Spectre, in contrast, doesn’t involve any privilege escalation issues. Instead it takes advantage of permissions that the code being attacked already has, but tricks the user’s system to do something speculatively that the program would never have done legitimately, and doing so leaks memory contents.

What prompted your research that ultimately uncovered Spectre?
The timing was that I had sold my company (Cryptography Research) and had time to get my hands dirty doing research. What originally got me working on this was the question: Where have we made trade-offs between performance and security, and added complexity, in ways where security was not the top priority? I was completely unaware of Google Project Zero’s work on this until after I reported the issue and fully implemented the exploits in my [research] paper. The timing is a coincidence, although it’s actually more surprising these vulnerabilities weren’t found a long time ago.

* **Material provided**:
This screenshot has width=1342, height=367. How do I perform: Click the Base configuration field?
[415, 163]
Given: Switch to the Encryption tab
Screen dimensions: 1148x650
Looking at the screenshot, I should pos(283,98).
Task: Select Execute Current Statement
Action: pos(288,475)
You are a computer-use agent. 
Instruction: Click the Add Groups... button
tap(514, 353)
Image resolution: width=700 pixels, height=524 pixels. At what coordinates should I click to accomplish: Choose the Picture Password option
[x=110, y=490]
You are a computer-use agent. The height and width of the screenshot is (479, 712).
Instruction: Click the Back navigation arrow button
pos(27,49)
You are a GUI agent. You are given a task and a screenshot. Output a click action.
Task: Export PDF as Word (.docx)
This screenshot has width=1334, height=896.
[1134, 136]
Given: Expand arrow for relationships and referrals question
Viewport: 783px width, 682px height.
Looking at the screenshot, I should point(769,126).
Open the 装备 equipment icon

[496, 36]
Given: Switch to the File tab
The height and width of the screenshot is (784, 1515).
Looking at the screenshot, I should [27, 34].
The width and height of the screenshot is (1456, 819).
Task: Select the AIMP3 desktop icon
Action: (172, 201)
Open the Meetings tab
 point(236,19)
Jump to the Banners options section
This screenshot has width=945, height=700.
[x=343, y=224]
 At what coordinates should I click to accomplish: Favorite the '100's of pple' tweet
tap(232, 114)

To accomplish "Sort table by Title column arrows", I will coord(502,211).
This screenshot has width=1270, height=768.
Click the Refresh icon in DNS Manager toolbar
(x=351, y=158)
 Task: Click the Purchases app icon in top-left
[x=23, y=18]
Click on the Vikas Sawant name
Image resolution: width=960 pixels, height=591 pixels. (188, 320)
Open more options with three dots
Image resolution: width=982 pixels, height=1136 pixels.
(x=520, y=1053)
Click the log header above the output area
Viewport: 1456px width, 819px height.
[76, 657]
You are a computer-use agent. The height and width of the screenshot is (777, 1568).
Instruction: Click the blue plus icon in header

* **What to do**:
1/ Please retype the Spectre interview from "The timing was" to "long time ago.".
2/ Name every proper name that appears in the Spectre interview, listing each one once.
3/ Carry on the Spectre interview from the point where it stops.
The data shown above was taken from a separate source.

* **Responses in order**:
1/
The timing was that I had sold my company (Cryptography Research) and had time to get my hands dirty doing research. What originally got me working on this was the question: Where have we made trade-offs between performance and security, and added complexity, in ways where security was not the top priority? I was completely unaware of Google Project Zero’s work on this until after I reported the issue and fully implemented the exploits in my [research] paper. The timing is a coincidence, although it’s actually more surprising these vulnerabilities weren’t found a long time ago.

2/ Spectre; Cryptography Research; Google Project Zero

3/
The fact that Meltdown was discovered by several groups of researchers working independently makes more sense—partly because there was a post online by [security researcher] Anders Fogh, in which he had investigated the issue but did not find the problem. He then published a description of his work, which got other people thinking about the problem. There was also work on a patch set named KAISER (short for kernel address isolation to have side-channels efficiently removed) to address attacks against KASLR (kernel address space layout randomization—a security technique to make exploits harder by placing various objects at random, rather than fixed, addresses). That turns out to the fix for Meltdown, so it also drew attention to the issue.

Why didn’t Intel or the other chipmakers discover the problem first?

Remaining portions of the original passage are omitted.